Une affaire marquante : le meurtre de Maud Maréchal
Parmi toutes les affaires traitées, celle de Maud Maréchal, une jeune femme tuée à Lagny-sur-Marne, retient particulièrement l’attention. Son histoire, qui a inspiré le film La nuit du 12, est particulièrement tragique. Le Dr Marc souligne que l’affaire n’est toujours pas close, révélant un désir profond de vérité et de réponses, mais aussi l’importance de ne pas réduire cette histoire à une simple source d’inspiration cinématographique.
La forte surreprésentation des femmes victimes de violences
Les analyses criminologiques confirment une surreprésentation des hommes parmi les auteurs, tandis que les femmes constituent une majorité écrasante des victimes. Cette disproportion devient criante dans les affaires les plus marquantes. Toutefois, il ne faut pas oublier que certains hommes subissent également des violences spécifiques. La fragilité — qu’elle soit l’âge, un handicap ou une vulnérabilité — devrait appeler à une protection renforcée, mais elle entraîne souvent une surexposition aux violences.
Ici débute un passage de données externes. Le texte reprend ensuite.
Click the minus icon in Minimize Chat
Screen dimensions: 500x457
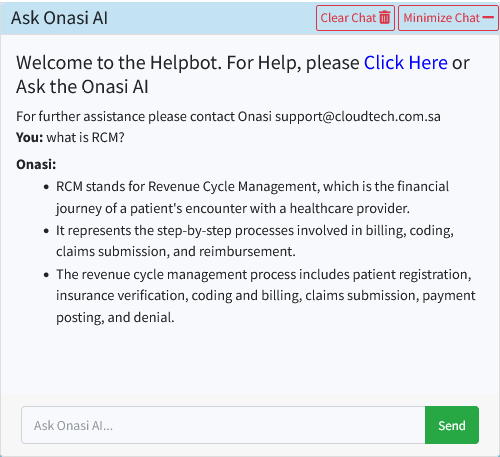(x=488, y=17)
Face à la barbarie : l’exemple des frères Kouachi
Le Dr Marc est intervenu après la mort des frères Kouachi, auteurs de l’attentat contre Charlie Hebdo. Il témoigne avoir vu « de très près le visage de la barbarie ». Cette immersion dans ce que l’homme peut faire de pire correspond à la définition donnée par son maître, le professeur Durigon, selon qui la médecine légale expose à la confrontation avec la cruauté humaine. Ces histoires impliquent souvent des gens ordinaires, ce qui confère à la vision une dimension aussi réaliste que crue de la société.
L’apport fondamental de la technologie
La médecine légale est à la pointe des technologies depuis longtemps, ayant été la première discipline à utiliser la photographie puis la radiologie. Le Dr Marc a vu arriver l’ère des empreintes génétiques et a contribué à l’implantation de l’imagerie 3D il y a environ vingt ans, une révolution dans le domaine. Lors d’un décès par arme à feu, par exemple, cette technique permet d’obtenir un diagnostic précis des lésions et des preuves cruciales.
Les progrès dans les analyses toxicologiques permettent désormais de détecter aisément tout produit suspect. Ils facilitent aussi la reconstitution des scènes : la provenance d’un petit caillou ou d’un grain de sable peut indiquer si une victime a été déplacée. L’analyse ADN permet d’établir des caractéristiques morphologiques de l’auteur, telles que la calvitie ou la taille, afin d’orienter efficacement l’enquête.
Enfin, les avancées modernes dans les empreintes numériques, issues d’objets connectés ou de pacemakers, offrent la possibilité de déterminer de manière très précise l’heure d’un décès.
Médecin légiste, pour les morts et les vivants, Dr Bernard Marc, Mareuil éditions, 217 pages, 21 euros.